El ascensor se detuvo en el piso de la presidencia. La rubia, que era una nueva jefa de departamento contratada recientemente, salió contoneándose. La anciana y la otra mujer salieron detrás de ella, caminando hacia la gran sala de juntas donde se decidirían los contratos de la empresa.

Parte 3: La sorpresa en la oficina

La rubia entró a la oficina principal gritando órdenes a los asistentes. —¡Limpien ese ascensor de inmediato! Una indigente subió conmigo y dejó todo apestando — vociferaba mientras se sentaba en la mesa de juntas, esperando al dueño de la empresa para la reunión trimestral.

Segundos después, la anciana entró a la oficina. La rubia, al verla, se levantó de un salto y comenzó a gritarle. —¡Tú! ¿Cómo te atreves a entrar aquí? ¡Fuera ahora mismo o llamo a seguridad! — exclamó mientras intentaba empujarla hacia la puerta. La rubia tomó del brazo a la anciana y la sacudió con fuerza, pero en ese momento, la mujer de 30 años entró y se puso en medio.

—¡Suéltala ahora mismo! — ordenó la ejecutiva. La rubia se rió: —¿Y tú quién te crees para mandarme? Solo eres una empleada más. — En ese instante, la mujer de 30 años tomó el gafete que la anciana llevaba oculto bajo su chal y lo puso frente a los ojos de la rubia.

Parte 4: La caída de la soberbia

El gafete no decía «Visitante». Decía «Fundadora y Dueña Principal». La anciana se quitó el suéter humilde, revelando un vestido de seda negra que llevaba debajo, y se sentó en la silla principal de la cabecera. La rubia cayó con fuerza en el suelo de la impresión, perdiendo el equilibrio al darse cuenta de que la «anciana sucia» era la multimillonaria que firmaba su cheque de pago.

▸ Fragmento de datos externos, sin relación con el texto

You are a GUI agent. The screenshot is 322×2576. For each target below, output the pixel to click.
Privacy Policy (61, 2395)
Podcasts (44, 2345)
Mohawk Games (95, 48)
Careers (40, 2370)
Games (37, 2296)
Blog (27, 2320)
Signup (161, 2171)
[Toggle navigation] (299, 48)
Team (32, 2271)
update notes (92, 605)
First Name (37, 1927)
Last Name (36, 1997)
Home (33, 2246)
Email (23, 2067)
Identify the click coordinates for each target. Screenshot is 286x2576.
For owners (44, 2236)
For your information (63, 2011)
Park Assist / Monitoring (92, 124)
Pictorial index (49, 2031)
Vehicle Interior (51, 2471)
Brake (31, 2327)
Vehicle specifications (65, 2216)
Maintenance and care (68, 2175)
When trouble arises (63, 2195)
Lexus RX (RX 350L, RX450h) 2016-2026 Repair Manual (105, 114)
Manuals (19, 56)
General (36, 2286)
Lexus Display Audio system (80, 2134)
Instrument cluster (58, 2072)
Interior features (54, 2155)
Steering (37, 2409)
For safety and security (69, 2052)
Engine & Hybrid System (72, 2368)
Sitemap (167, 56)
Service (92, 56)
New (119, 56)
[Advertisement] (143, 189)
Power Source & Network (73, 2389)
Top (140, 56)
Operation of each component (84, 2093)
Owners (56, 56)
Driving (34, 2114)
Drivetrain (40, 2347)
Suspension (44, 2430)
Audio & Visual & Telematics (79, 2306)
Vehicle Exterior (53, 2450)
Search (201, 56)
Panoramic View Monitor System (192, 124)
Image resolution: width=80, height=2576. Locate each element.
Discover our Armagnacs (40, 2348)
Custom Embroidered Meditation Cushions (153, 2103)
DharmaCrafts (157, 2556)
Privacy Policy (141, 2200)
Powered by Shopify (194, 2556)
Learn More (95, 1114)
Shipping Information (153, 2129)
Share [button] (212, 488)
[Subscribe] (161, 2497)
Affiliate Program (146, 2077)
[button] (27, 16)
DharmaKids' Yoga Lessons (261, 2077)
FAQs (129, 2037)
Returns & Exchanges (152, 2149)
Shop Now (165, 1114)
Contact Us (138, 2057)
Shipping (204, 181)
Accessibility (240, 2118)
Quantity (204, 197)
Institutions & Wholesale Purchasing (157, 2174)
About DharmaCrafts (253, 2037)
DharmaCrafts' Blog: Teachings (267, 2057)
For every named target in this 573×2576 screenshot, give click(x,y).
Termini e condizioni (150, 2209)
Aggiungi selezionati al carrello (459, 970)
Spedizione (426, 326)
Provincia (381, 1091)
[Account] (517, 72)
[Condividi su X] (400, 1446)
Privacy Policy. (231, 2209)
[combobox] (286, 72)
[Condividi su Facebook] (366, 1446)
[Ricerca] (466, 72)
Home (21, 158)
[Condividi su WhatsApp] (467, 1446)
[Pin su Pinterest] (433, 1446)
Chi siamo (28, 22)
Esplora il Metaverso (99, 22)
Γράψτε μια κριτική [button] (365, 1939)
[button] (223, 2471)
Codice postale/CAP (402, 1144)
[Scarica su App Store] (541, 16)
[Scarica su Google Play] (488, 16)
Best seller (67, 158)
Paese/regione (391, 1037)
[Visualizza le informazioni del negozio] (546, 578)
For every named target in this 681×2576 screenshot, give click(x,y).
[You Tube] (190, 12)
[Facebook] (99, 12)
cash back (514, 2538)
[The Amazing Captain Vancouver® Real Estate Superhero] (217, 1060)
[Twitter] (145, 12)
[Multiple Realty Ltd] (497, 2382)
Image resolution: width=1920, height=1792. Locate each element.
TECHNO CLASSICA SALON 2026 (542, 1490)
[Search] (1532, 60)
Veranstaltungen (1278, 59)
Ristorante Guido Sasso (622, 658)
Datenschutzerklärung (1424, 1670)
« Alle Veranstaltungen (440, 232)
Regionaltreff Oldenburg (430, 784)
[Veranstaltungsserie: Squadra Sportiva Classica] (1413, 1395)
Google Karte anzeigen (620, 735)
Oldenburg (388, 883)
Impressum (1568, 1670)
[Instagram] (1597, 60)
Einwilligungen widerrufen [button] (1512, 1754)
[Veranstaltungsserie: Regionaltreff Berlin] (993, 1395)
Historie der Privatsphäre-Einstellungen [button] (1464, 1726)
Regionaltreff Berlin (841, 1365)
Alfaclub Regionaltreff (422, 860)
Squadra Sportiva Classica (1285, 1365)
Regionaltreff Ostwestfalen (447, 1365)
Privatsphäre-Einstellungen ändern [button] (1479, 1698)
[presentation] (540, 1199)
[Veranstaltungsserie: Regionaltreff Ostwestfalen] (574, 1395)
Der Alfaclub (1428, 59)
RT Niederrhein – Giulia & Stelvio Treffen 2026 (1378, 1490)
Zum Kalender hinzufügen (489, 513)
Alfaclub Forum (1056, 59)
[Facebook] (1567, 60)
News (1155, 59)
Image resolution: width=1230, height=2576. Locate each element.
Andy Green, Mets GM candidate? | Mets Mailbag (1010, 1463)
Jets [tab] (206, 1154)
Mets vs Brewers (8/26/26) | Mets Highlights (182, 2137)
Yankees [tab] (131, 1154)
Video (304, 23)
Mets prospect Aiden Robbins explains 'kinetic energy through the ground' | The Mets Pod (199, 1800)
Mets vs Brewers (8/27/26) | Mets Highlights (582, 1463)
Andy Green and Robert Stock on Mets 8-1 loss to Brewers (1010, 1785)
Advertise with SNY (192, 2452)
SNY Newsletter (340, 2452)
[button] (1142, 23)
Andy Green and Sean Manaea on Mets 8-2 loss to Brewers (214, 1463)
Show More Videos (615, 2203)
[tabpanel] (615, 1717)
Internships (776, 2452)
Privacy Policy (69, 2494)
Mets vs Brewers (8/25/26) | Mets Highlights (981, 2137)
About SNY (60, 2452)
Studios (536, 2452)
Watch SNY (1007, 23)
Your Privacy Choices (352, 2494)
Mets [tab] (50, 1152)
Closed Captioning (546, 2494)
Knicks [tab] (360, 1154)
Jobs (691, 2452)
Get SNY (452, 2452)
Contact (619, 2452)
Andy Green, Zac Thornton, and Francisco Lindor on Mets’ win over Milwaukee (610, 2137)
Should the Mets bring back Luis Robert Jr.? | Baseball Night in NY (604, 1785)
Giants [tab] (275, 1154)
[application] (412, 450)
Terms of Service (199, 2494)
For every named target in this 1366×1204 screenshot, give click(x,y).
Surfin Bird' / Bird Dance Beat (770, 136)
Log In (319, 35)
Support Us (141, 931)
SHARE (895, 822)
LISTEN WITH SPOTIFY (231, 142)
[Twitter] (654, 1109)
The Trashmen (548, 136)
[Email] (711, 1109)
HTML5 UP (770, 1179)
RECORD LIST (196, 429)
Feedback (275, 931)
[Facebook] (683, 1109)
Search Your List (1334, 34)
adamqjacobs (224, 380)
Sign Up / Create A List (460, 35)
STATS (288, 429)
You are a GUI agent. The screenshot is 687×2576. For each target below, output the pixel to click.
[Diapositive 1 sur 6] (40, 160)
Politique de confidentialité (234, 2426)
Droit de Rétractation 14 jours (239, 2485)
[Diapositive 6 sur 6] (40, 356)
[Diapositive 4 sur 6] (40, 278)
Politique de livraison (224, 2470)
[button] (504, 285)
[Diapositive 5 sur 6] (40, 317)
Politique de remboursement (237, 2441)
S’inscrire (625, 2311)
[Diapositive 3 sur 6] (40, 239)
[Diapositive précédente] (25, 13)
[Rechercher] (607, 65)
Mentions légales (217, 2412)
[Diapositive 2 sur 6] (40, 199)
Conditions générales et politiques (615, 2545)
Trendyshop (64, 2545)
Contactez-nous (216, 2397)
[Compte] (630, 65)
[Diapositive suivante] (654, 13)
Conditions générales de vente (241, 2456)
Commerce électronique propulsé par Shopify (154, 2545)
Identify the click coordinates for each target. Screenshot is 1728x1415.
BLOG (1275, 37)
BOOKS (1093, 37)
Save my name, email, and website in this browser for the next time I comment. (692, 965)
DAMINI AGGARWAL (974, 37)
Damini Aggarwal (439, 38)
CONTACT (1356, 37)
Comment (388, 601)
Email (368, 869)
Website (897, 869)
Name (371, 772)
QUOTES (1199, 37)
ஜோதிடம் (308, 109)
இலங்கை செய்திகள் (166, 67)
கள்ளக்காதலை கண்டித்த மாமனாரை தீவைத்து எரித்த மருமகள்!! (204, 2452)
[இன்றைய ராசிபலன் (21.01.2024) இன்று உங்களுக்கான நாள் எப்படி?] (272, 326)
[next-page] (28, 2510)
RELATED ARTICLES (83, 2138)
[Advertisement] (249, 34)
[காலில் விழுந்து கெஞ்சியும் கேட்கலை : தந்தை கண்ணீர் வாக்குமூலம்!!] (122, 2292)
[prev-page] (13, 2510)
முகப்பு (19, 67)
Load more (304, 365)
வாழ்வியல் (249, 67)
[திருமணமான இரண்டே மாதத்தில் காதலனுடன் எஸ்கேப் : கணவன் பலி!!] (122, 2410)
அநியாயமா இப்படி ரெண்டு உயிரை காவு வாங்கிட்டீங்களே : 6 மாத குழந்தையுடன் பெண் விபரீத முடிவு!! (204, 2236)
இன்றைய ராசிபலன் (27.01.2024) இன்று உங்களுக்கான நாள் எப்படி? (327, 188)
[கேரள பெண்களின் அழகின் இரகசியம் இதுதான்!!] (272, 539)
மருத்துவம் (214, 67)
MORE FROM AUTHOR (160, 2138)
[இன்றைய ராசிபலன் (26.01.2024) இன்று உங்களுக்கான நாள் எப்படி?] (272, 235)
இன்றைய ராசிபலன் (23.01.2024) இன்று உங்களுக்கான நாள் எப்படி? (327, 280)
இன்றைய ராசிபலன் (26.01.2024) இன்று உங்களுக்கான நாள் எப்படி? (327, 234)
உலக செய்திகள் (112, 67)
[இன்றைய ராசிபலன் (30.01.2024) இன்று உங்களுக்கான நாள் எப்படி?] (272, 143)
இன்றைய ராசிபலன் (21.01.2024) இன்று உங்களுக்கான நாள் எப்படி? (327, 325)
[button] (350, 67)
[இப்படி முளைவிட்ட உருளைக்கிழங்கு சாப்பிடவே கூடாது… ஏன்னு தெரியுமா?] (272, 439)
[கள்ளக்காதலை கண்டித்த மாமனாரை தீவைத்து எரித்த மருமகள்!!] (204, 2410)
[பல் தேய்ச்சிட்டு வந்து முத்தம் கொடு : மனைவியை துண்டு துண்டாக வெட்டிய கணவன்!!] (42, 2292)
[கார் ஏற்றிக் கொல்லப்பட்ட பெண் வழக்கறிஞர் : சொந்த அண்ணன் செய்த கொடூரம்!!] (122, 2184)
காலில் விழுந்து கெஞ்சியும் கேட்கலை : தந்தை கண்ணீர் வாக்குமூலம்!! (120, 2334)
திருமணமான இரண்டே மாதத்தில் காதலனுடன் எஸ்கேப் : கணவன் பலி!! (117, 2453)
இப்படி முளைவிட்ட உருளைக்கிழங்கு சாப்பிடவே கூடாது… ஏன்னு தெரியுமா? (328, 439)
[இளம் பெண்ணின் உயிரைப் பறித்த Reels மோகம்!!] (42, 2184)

—Usted dijo que yo necesitaba un baño, pero la que necesita limpiar su alma es usted — dijo la anciana con una voz potente que hizo eco en toda la sala. La mujer de 30 años, que resultó ser la Directora Ejecutiva e hija de la anciana, sonrió con frialdad. —Mamá, esta es la mujer que contratamos hace una semana. Parece que sus valores no encajan con los nuestros — añadió.

La rubia comenzó a tartamudear disculpas desesperadas, arrastrándose literalmente por el piso para besar los zapatos de la anciana. —Señora, por favor, fue un malentendido… yo no sabía… por favor no me despida — suplicaba mientras las lágrimas de terror arruinaban su maquillaje caro.

Parte 5: Justicia y felicidad

La anciana la miró con absoluto desprecio. —Hoy vine vestida así para ver cómo trataban mis empleados a la gente que no tiene nada. Y usted falló la prueba — sentenció. —Usted no solo está despedida, sino que me voy a encargar de que todas mis empresas asociadas sepan el tipo de basura humana que es usted. —

La anciana ordenó a seguridad que escoltaran a la rubia hasta la salida, pero por las escaleras, tal como ella le había sugerido a la anciana. La rubia tuvo que bajar 40 pisos a pie llorando de vergüenza. La anciana y su hija se abrazaron, felices de haber limpiado la empresa de una persona tan tóxica.

Fueron felices por siempre, manteniendo una empresa donde el respeto era el valor principal. La anciana donó el salario de un año de la rubia a un asilo de ancianos necesitados, y la rubia terminó trabajando como empleada de limpieza en una estación de trenes, aprendiendo por fin el valor de la humildad.


Moraleja

Nunca juzgues el valor de una persona por la sencillez de su ropa. El respeto no se le da solo a quien tiene dinero, sino a todo ser humano por igual. Quien usa su posición para humillar a los demás, termina descubriendo que la verdadera suciedad no está en el cuerpo, sino en un corazón lleno de soberbia que el destino se encargará de castigar.